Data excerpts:
=== Begin Enclosure ===

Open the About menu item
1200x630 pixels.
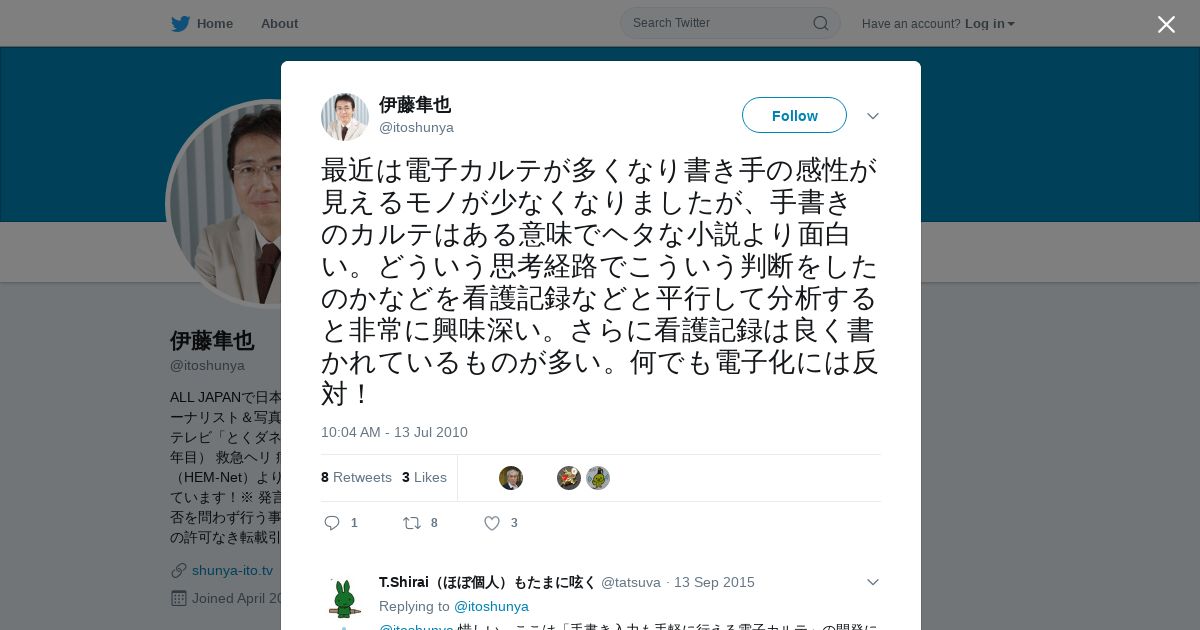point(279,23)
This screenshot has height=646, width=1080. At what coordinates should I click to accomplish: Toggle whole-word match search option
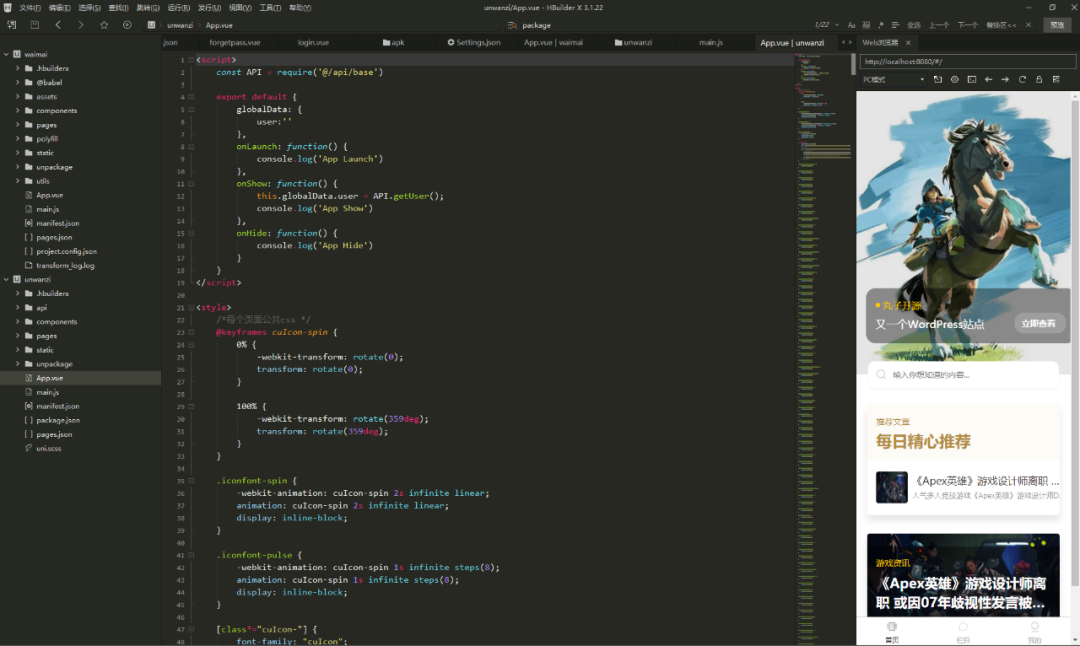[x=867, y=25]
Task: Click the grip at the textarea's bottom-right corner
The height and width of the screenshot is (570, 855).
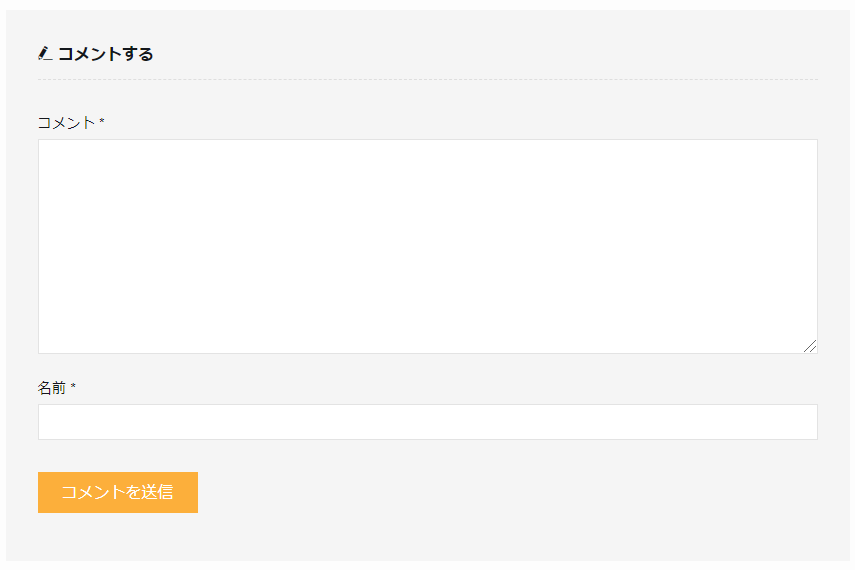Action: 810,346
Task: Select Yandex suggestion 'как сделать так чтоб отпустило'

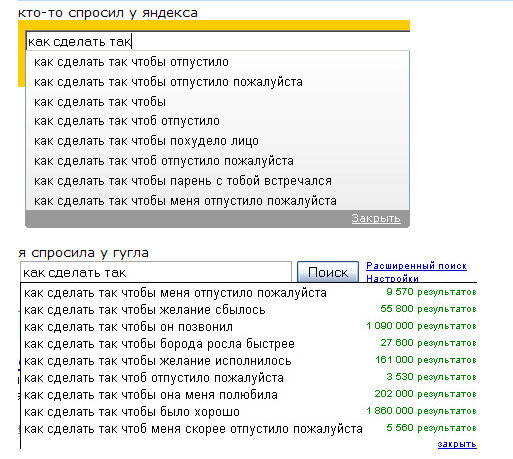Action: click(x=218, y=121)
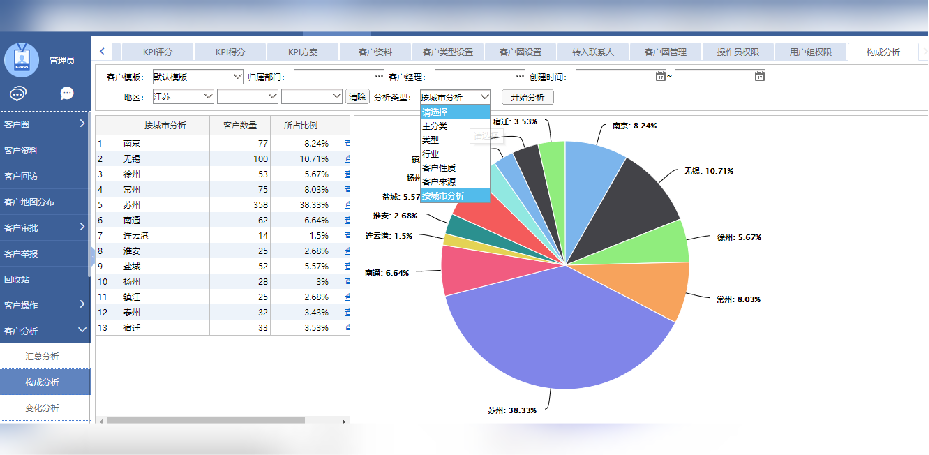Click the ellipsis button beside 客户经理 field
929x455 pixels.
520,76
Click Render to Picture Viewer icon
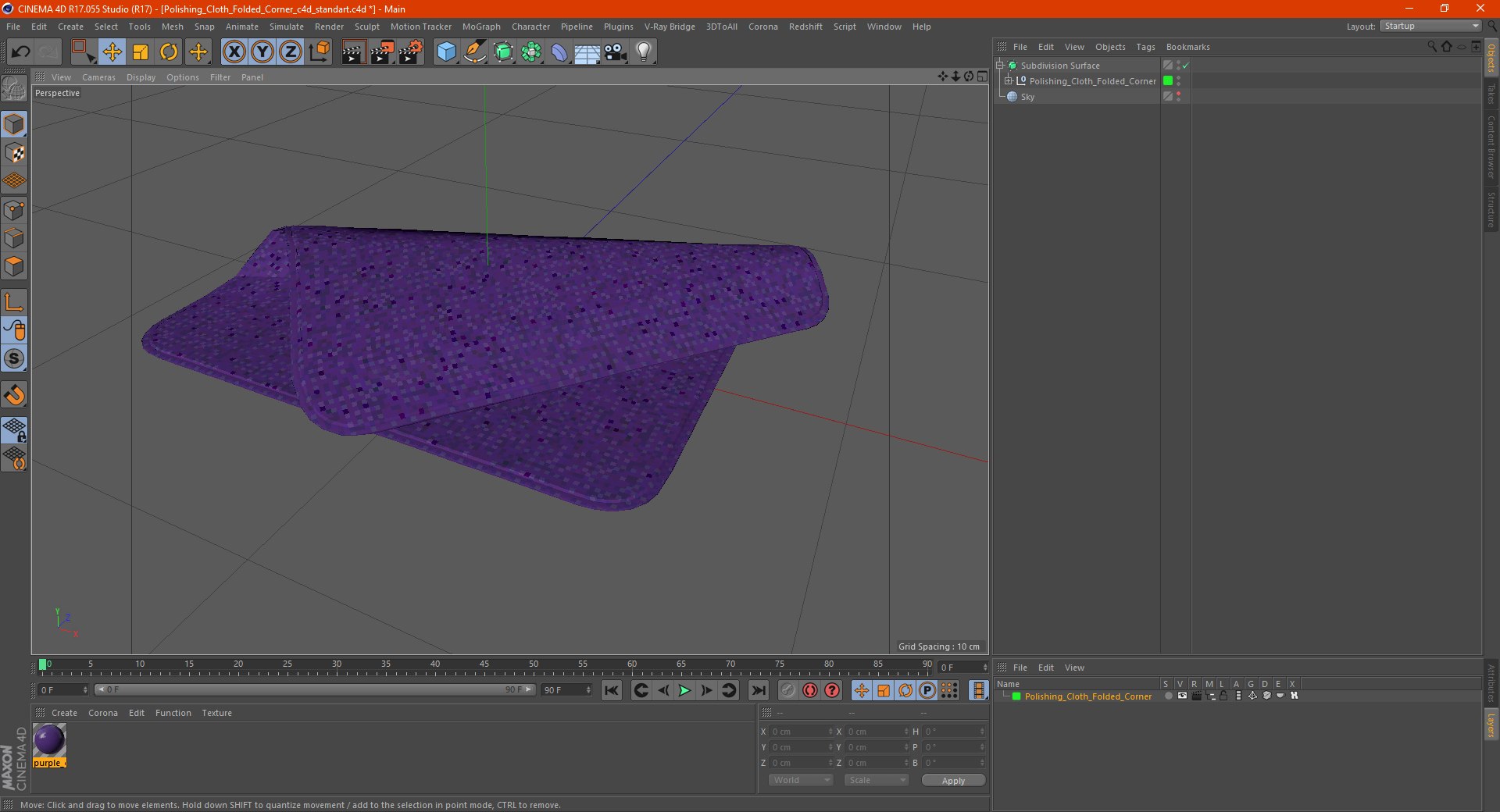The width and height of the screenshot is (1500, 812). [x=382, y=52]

=== End Enclosure ===

* What the task requires:
Every line from the one with "This screenshot has" through the end of the records above belongs in the answer, copied exactly; no picture does.

* Written solution:
This screenshot has height=646, width=1080. At what coordinates should I click to accomplish: Toggle whole-word match search option
[x=867, y=25]
Task: Click the grip at the textarea's bottom-right corner
The height and width of the screenshot is (570, 855).
Action: 810,346
Task: Select Yandex suggestion 'как сделать так чтоб отпустило'

Action: click(x=218, y=121)
Click the ellipsis button beside 客户经理 field
929x455 pixels.
520,76
Click Render to Picture Viewer icon
The width and height of the screenshot is (1500, 812). [x=382, y=52]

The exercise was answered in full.